利用できる一覧:
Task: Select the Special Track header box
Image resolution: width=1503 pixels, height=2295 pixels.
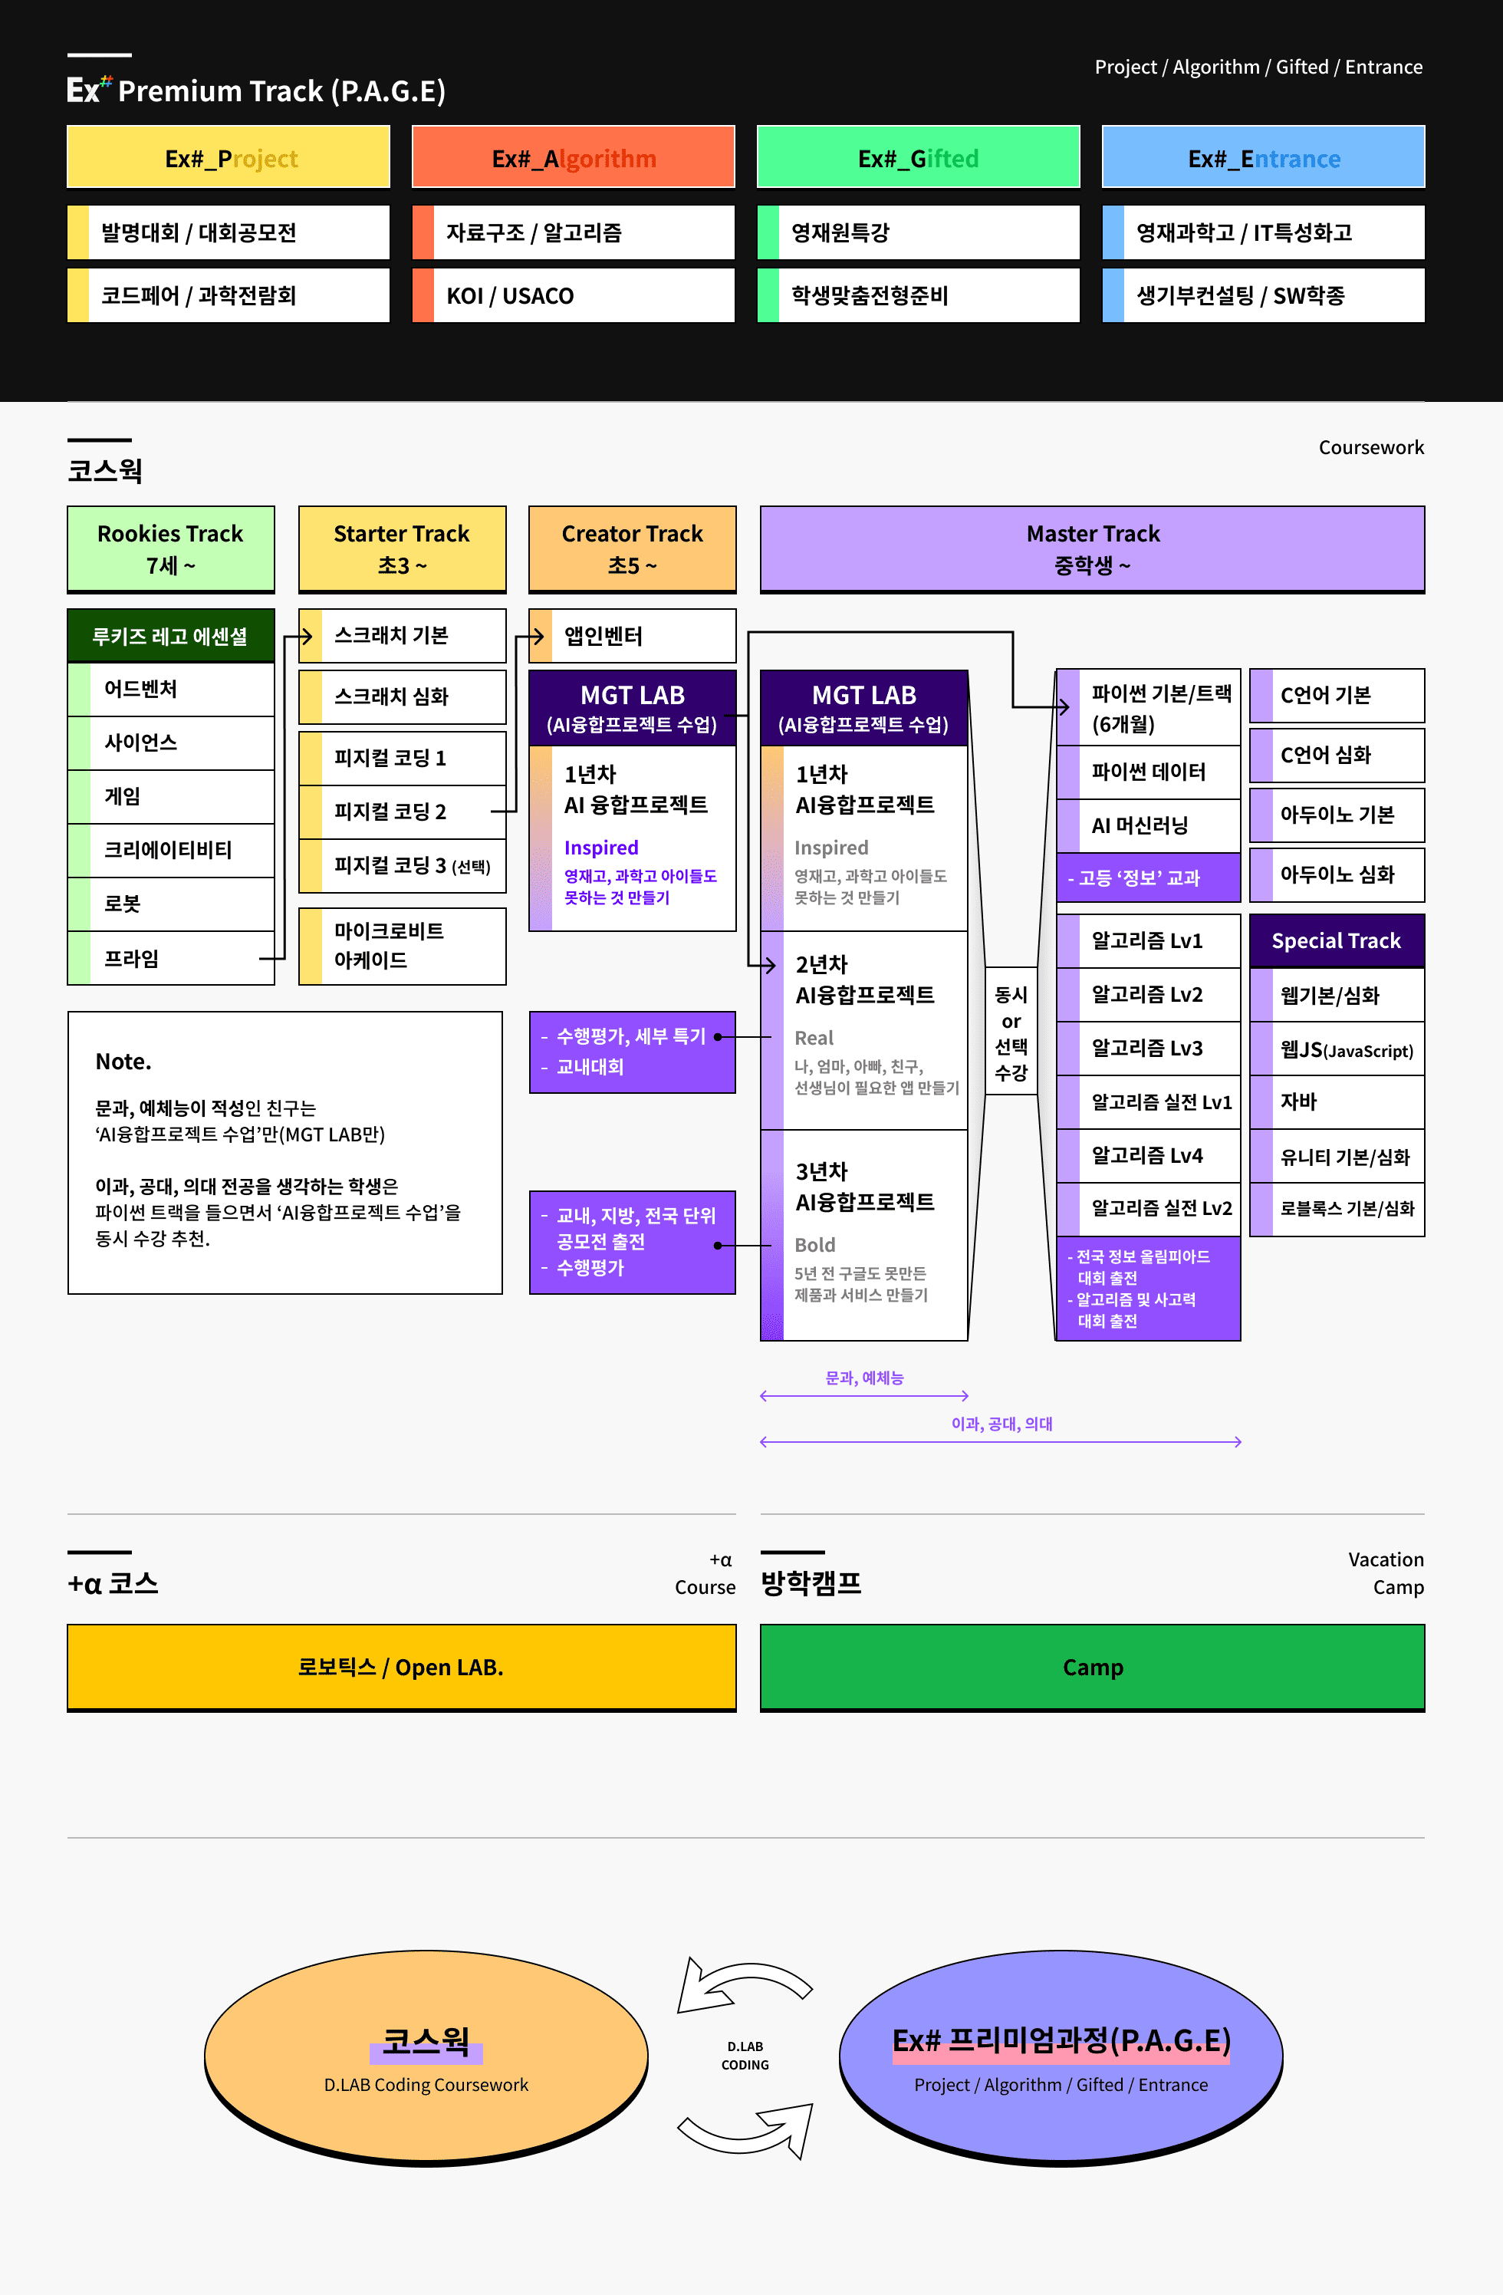Action: point(1336,940)
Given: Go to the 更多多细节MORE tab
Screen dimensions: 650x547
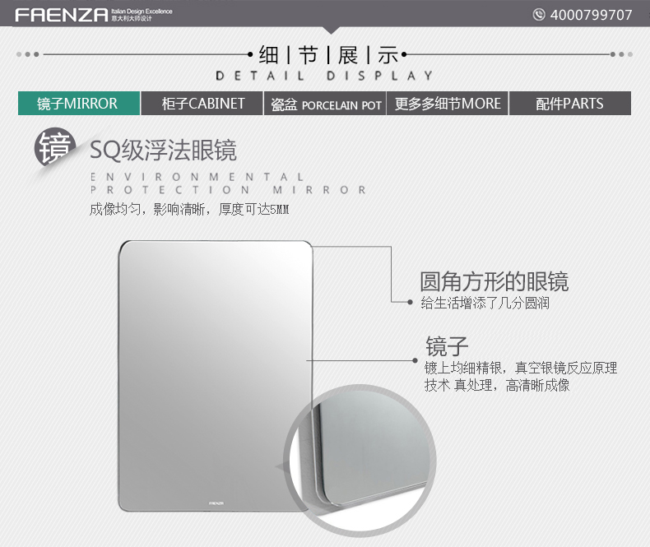Looking at the screenshot, I should point(448,103).

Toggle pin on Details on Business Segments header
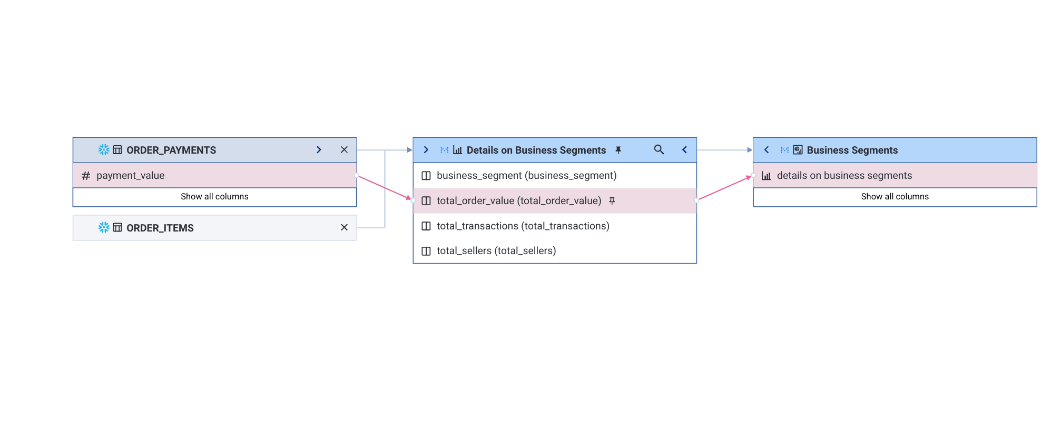618,150
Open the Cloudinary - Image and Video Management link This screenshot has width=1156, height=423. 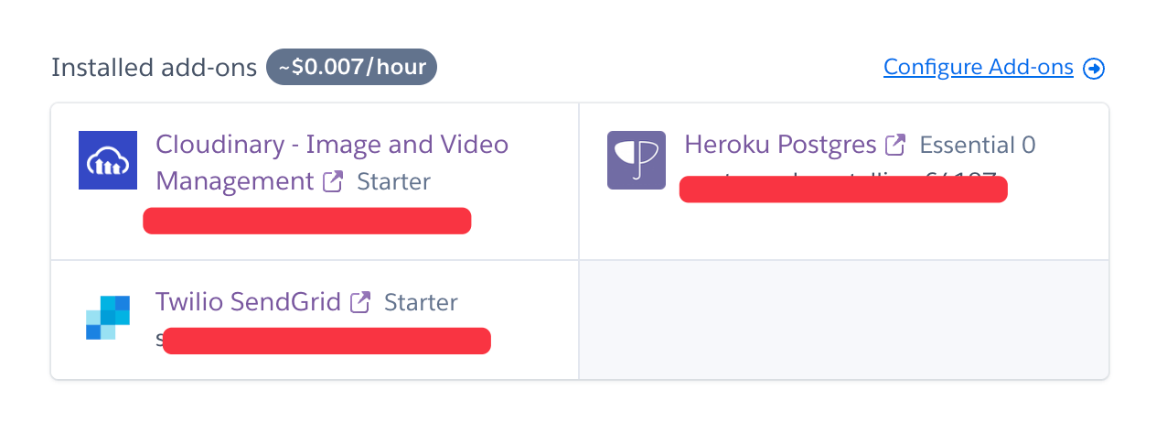click(332, 163)

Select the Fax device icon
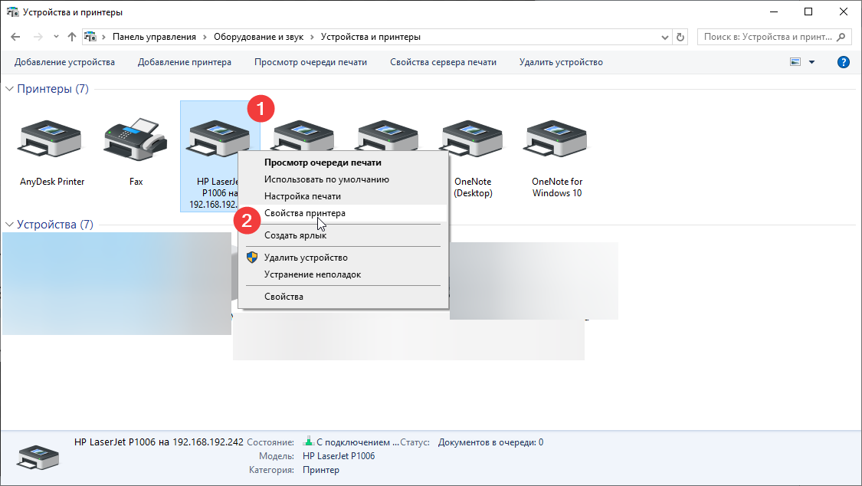(136, 143)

目的:
上の一覧から「header」という文字列を含む行をすべて抜き出し、そのまま書き写して報告せよ。

本問の解答:
Task: Select the Special Track header box
Toggle pin on Details on Business Segments header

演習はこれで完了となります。